The suppression of the host defense is another crucial strategy that biotrophic pathogens use to establish the infection and induce the feeding site without host detection/defense. Isochorismatase hydrolase, which has been well characterized in pathogenic organisms (Caruthers et al. 2005), was considered by El-Bebany et al. (2010) to be a potential plant-defense suppressor that was produced by a highly aggressive isolate. In plants, the endogenous signal molecule SA is synthesized via the phenylpropanoid and isochorismate pathways from the precursor isochorismate. Isochorismatase hydrolase competes directly with the enzyme (currently unknown in plants) that is responsible for converting isochorismate into SA and it converts isochorismate, in the presence of water, to 2,3-dihydroxybenzoate and pyruvate and inhibits salicylic acid formation. It may be worth speculating that isochorismatases that are secreted by fungi could reduce SA accumulation in response to pathogen attack and thus inhibit plant defense responses (El-Bebany et al. 2010).
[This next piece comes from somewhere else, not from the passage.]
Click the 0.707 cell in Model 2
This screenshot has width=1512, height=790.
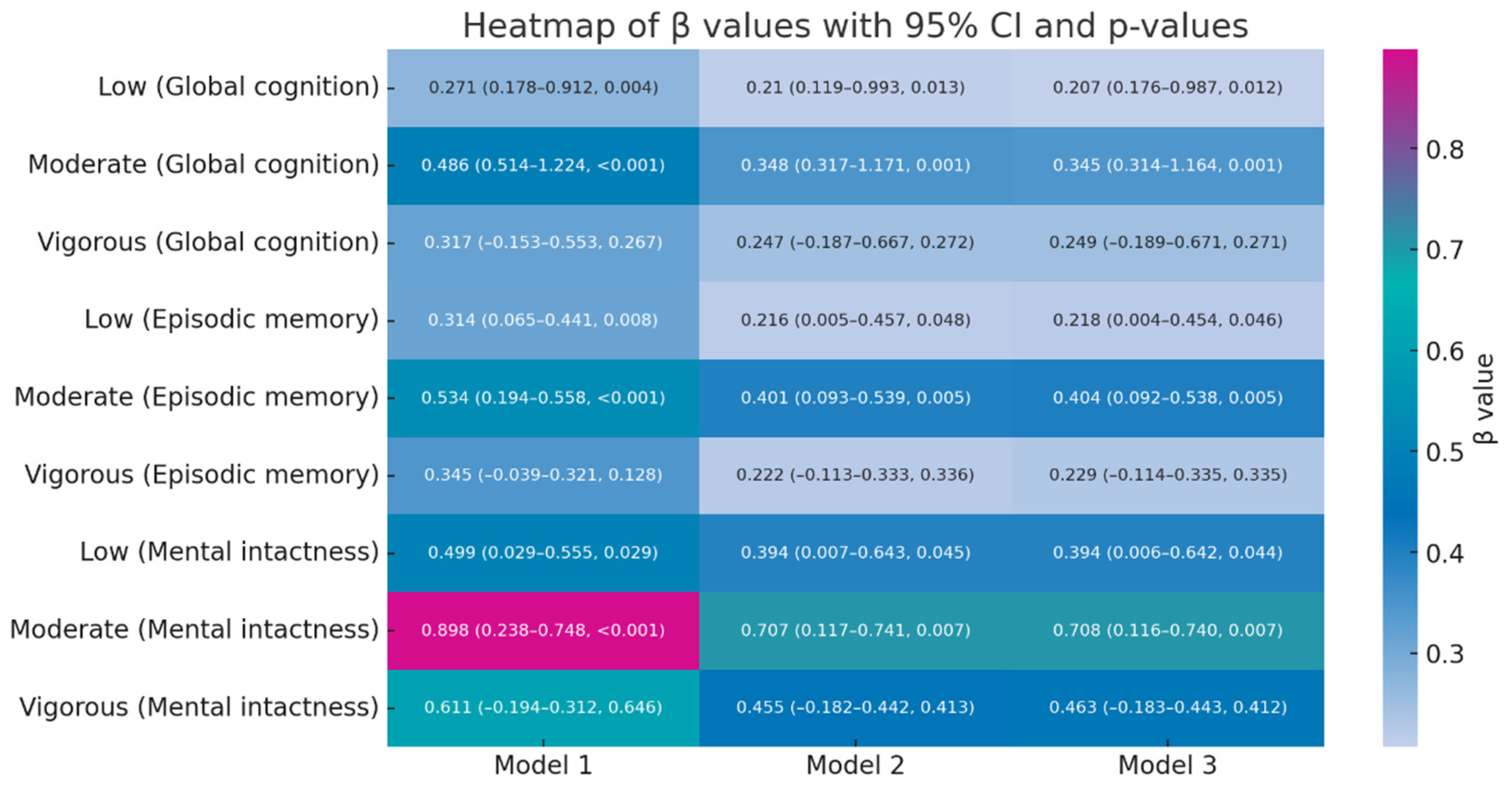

Similar to previous plant-pathogen interaction studies, we identified isochorismatase hydrolase as a differentially expressed fungal protein in the susceptible cv. Seri82 at 3 and 4 dpi.

Most of the identified fungal proteins (~70 %) at 3 and 4 dpi were hypothetical. These results suggest that these late-stage hypothetical proteins could be related to nutrient uptake from host cells, to the production of infection structures, and to invasion.

Conclusion

In this study, proteome analyses were conducted to determine the differentially expressed host- and pathogen-derived proteomes during a compatible interaction between a susceptible wheat cultivar and Pst. The potential roles of the identified host defense-related proteins and pathogen-derived attack proteins are discussed within the context of the cereal-fungus pathosystem. Collectively, our results support the hypothesis that similar defense responses are used by both resistant and susceptible cultivars but that their activation and occurrence in compatible interactions seem weaker and occur later. In addition, three fungal proteins have been tentatively identified as candidate effectors. An addition protein similar to components of bacterial flagella is predicted as another effector candidate. Although this protein is a PAMP for bacterial pathogens, this needs to be examined for rust pathogens.